What a comment for De Bruyne to make at such a crucial moment in the history of Belgian football. Every other team in Qatar would fancy their chances with that quartet of star power and seven mules.

But Belgium look nothing like the number-two ranked side in the world.

Martínez made matters worse after the 2-0 loss to Morocco, by claiming to know nothing about his best player’s feature-length article despite it being published 24 hours before the match!

That alone borders on incompetence by the manager and his communications department, but Martínez’s comments in the press room – where he seems to be more comfortable than the changing room among his players – were categoric: nothing to see here.

He followed up with an old classic: maybe Kevin’s words were taken out of context.

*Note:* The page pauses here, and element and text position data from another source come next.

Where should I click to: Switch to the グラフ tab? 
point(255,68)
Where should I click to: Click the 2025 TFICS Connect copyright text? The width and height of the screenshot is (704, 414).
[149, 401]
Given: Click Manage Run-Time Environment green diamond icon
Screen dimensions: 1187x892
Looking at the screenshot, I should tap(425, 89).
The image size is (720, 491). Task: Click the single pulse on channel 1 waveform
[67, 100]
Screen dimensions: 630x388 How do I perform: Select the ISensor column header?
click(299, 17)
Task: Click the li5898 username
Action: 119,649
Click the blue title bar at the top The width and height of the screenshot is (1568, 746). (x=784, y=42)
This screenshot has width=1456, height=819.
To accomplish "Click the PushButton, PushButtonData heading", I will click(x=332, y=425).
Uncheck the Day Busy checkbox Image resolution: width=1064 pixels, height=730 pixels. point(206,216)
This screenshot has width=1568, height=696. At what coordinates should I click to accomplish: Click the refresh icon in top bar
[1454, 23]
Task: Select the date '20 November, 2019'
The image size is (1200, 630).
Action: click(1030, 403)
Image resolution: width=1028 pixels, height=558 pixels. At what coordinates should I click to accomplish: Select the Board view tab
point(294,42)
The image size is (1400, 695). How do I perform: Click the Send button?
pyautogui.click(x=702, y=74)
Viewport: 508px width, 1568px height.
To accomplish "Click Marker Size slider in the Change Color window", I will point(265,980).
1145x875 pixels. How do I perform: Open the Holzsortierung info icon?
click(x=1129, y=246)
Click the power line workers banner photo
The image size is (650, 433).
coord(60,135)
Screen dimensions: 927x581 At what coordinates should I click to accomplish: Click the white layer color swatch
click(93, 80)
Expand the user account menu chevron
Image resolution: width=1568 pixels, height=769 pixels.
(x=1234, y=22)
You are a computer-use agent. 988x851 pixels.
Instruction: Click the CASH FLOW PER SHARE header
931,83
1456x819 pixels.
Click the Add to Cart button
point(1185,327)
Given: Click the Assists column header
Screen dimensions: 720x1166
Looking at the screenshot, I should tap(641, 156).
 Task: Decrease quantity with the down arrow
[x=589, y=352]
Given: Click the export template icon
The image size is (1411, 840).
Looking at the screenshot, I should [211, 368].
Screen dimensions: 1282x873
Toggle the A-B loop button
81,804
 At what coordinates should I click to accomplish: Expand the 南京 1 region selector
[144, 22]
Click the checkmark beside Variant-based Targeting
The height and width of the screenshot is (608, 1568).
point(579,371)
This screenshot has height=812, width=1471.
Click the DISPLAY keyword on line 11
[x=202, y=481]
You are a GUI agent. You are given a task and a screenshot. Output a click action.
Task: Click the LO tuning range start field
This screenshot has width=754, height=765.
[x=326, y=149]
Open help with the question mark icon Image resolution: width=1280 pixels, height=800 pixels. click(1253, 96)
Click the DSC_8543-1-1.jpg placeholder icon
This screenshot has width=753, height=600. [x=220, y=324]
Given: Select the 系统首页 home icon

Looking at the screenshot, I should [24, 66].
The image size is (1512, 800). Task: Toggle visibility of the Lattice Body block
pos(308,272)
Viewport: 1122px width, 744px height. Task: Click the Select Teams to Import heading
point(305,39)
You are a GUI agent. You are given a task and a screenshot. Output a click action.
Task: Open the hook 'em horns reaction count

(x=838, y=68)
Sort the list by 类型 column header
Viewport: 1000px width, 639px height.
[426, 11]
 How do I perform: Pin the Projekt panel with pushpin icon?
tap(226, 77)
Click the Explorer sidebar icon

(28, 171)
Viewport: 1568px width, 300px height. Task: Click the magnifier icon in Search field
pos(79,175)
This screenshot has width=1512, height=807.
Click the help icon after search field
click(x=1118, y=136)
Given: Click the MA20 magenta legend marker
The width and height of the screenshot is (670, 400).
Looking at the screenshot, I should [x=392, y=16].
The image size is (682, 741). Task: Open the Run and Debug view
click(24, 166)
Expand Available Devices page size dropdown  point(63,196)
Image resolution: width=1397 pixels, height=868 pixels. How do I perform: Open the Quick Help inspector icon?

When the quotes were then read out, he suggested it was a “double bluff,” used as a form of motivation.

Sometimes you can be too media savvy.

Reports of a bust-up between the players, when Jan Vertonghen allegedly confronted Eden Hazard and De Bruyne with Lukaku needing to intervene, sound overly dramatic.

Hazard and Courtois subsequently denied there is a rift in camp, but Vertonghen (35) has remained tight-lipped since a vague post-match dig at De Bruyne over the interview.

Draw your own conclusions, but I heard Lukaku fell out with Martínez at Everton, and not over his coaching methods, but over his man management.

That does not chime with the Spaniard’s public persona; Martínez appears to court the media, he is polished and quotable, but that is not the feeling within the game from players that I know he has managed.

De Bruyne is still the best midfielder in the Premier League but I’ve never seen him play so poorly as he did against Canada. Whoever made the call to give him man of the match was not drinking Bud-Zero. Even De Bruyne said as much and against Morocco he was peripheral when Belgium were staring down the barrel of elimination.

All is not well in the Red Devils’ camp and the tournament is poorer for it.

England are much better off after last night’s win. At the Euros last year Southgate had the strongest midfielders, the most talented attackers and second best defence, behind Italy, yet come the final they went 1-0 up and froze.

That’s when a manager shows his worth because players, the great players in particular, must be put in the positions to unveil their natural ability. See Argentina’s shape allowing Messi hover on the edge of the Mexico box for Ángel di María to pick him out. See a brilliant World Cup goal.

Flawed decision-making is a legitimate charge to level at both but Southgate saw the writing on the wall this week.

I think the top European managers, Didier Deschamps, Louis van Gaal and Luis Enrique, would have all freshened up the English side for the US game with Trent Alexander-Arnold and Phil Foden.

Foden’s goals against Wales and his ability to burst past defenders, ends any debate about how vital he is to England at this World Cup.

Alexander-Arnold’s World Cup debut also felt timely. They are motoring again.

England and Belgium are running out of time, with “stage-managers” at the helm rather than the elite coach these special crops need.

I’ll devour humble pie if Southgate or Martínez prove me wrong when they come up against an organised team, like the Americans but with better players.

My adopted nation, meanwhile, were among the first teams sent packing from Qatar. I have been watching the mess inside Canada Soccer for three years now and there are clear comparisons to the FAI’s chaotic administrative arm in the 1990s, through to the end of John Delaney’s time as chief executive.

Canada now has 3½ years to get their act together before the World Cup comes to Vancouver and Toronto. Fail to prepare, again, and another humiliating collapse is guaranteed. I laid out some fundamental problems in an earlier column, and unfortunately the chickens came home to roost.

Canada Soccer needs a root and branch upheaval but there’s also an easy win. Imagine coach John Herdman avoided saying his team was going to “Eff Croatia” before his tactical naivety spread the pitch with wingers, to gift Luka Modrić the run of the Khalifa International stadium.

“I want to thank the Canada coach for the motivation,” said Andrej Kramaric after scoring twice in the 4-1 thumping. “In the end, Croatia demonstrated who Eff’d who.”